#### [Task description]
Each line of the listing below must be set down exactly.

_ _ _ _ _ _ _

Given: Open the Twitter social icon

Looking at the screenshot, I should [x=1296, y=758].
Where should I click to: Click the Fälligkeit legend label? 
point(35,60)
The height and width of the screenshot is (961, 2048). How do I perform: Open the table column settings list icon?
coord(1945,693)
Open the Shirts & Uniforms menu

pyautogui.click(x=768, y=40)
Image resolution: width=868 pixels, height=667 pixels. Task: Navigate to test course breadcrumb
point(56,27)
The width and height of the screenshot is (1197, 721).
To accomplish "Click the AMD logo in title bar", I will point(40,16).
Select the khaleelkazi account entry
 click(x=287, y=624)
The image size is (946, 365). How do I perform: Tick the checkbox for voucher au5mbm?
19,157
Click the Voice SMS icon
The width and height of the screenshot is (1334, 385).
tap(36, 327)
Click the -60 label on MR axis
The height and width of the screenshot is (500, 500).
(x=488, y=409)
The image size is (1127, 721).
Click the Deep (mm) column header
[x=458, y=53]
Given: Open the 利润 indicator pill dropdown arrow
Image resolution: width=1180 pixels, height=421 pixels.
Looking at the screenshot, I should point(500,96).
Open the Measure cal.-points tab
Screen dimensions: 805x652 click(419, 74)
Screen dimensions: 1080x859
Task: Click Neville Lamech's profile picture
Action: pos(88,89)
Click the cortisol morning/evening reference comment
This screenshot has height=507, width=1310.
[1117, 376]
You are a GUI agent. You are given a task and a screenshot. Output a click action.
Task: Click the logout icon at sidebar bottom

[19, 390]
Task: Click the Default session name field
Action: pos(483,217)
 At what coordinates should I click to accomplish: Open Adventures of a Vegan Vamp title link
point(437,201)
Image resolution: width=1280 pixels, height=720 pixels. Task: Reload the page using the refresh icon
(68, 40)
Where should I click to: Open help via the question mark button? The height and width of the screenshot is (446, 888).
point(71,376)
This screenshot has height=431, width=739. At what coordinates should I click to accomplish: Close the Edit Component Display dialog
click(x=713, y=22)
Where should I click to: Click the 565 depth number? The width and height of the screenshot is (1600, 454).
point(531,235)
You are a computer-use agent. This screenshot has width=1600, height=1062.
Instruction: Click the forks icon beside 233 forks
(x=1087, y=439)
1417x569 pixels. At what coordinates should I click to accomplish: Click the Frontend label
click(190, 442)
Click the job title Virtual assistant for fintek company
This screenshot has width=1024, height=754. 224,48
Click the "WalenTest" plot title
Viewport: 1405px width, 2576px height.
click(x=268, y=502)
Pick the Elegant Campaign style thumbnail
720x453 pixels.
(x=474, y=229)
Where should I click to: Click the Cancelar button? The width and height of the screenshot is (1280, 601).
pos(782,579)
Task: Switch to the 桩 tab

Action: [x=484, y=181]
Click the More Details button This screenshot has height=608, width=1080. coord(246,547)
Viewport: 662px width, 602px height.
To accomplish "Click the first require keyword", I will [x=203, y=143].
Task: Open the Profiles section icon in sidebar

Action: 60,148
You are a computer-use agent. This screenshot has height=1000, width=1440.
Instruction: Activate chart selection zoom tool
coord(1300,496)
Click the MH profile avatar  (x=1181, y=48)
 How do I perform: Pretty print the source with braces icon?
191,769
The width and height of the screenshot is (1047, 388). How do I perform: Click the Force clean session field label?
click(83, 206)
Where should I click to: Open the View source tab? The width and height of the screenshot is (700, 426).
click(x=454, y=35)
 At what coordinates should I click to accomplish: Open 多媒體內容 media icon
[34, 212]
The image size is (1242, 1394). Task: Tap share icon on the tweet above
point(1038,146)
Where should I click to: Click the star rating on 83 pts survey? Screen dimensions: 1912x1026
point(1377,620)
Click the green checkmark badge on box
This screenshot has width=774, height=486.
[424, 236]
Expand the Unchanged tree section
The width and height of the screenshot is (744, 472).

_ _ _ _ _ _ _

#### [Answer space]
Given: Open the Twitter social icon

Looking at the screenshot, I should [x=1296, y=758].
Where should I click to: Click the Fälligkeit legend label? 
point(35,60)
The height and width of the screenshot is (961, 2048). How do I perform: Open the table column settings list icon?
coord(1945,693)
Open the Shirts & Uniforms menu

pyautogui.click(x=768, y=40)
Image resolution: width=868 pixels, height=667 pixels. Task: Navigate to test course breadcrumb
point(56,27)
The width and height of the screenshot is (1197, 721).
To accomplish "Click the AMD logo in title bar", I will point(40,16).
Select the khaleelkazi account entry
 click(x=287, y=624)
The image size is (946, 365). How do I perform: Tick the checkbox for voucher au5mbm?
19,157
Click the Voice SMS icon
The width and height of the screenshot is (1334, 385).
tap(36, 327)
Click the -60 label on MR axis
The height and width of the screenshot is (500, 500).
(x=488, y=409)
The image size is (1127, 721).
Click the Deep (mm) column header
[x=458, y=53]
Given: Open the 利润 indicator pill dropdown arrow
Image resolution: width=1180 pixels, height=421 pixels.
Looking at the screenshot, I should point(500,96).
Open the Measure cal.-points tab
Screen dimensions: 805x652 click(419, 74)
Screen dimensions: 1080x859
Task: Click Neville Lamech's profile picture
Action: pos(88,89)
Click the cortisol morning/evening reference comment
This screenshot has height=507, width=1310.
[1117, 376]
You are a GUI agent. You are given a task and a screenshot. Output a click action.
Task: Click the logout icon at sidebar bottom

[19, 390]
Task: Click the Default session name field
Action: pos(483,217)
 At what coordinates should I click to accomplish: Open Adventures of a Vegan Vamp title link
point(437,201)
Image resolution: width=1280 pixels, height=720 pixels. Task: Reload the page using the refresh icon
(68, 40)
Where should I click to: Open help via the question mark button? The height and width of the screenshot is (446, 888).
point(71,376)
This screenshot has height=431, width=739. At what coordinates should I click to accomplish: Close the Edit Component Display dialog
click(x=713, y=22)
Where should I click to: Click the 565 depth number? The width and height of the screenshot is (1600, 454).
point(531,235)
You are a computer-use agent. This screenshot has width=1600, height=1062.
Instruction: Click the forks icon beside 233 forks
(x=1087, y=439)
1417x569 pixels. At what coordinates should I click to accomplish: Click the Frontend label
click(190, 442)
Click the job title Virtual assistant for fintek company
This screenshot has width=1024, height=754. 224,48
Click the "WalenTest" plot title
Viewport: 1405px width, 2576px height.
click(x=268, y=502)
Pick the Elegant Campaign style thumbnail
720x453 pixels.
(x=474, y=229)
Where should I click to: Click the Cancelar button? The width and height of the screenshot is (1280, 601).
pos(782,579)
Task: Switch to the 桩 tab

Action: [x=484, y=181]
Click the More Details button This screenshot has height=608, width=1080. coord(246,547)
Viewport: 662px width, 602px height.
To accomplish "Click the first require keyword", I will [x=203, y=143].
Task: Open the Profiles section icon in sidebar

Action: 60,148
You are a computer-use agent. This screenshot has height=1000, width=1440.
Instruction: Activate chart selection zoom tool
coord(1300,496)
Click the MH profile avatar  (x=1181, y=48)
 How do I perform: Pretty print the source with braces icon?
191,769
The width and height of the screenshot is (1047, 388). How do I perform: Click the Force clean session field label?
click(83, 206)
Where should I click to: Open the View source tab? The width and height of the screenshot is (700, 426).
click(x=454, y=35)
 At what coordinates should I click to accomplish: Open 多媒體內容 media icon
[34, 212]
The image size is (1242, 1394). Task: Tap share icon on the tweet above
point(1038,146)
Where should I click to: Click the star rating on 83 pts survey? Screen dimensions: 1912x1026
point(1377,620)
Click the green checkmark badge on box
This screenshot has width=774, height=486.
[424, 236]
Expand the Unchanged tree section
The width and height of the screenshot is (744, 472).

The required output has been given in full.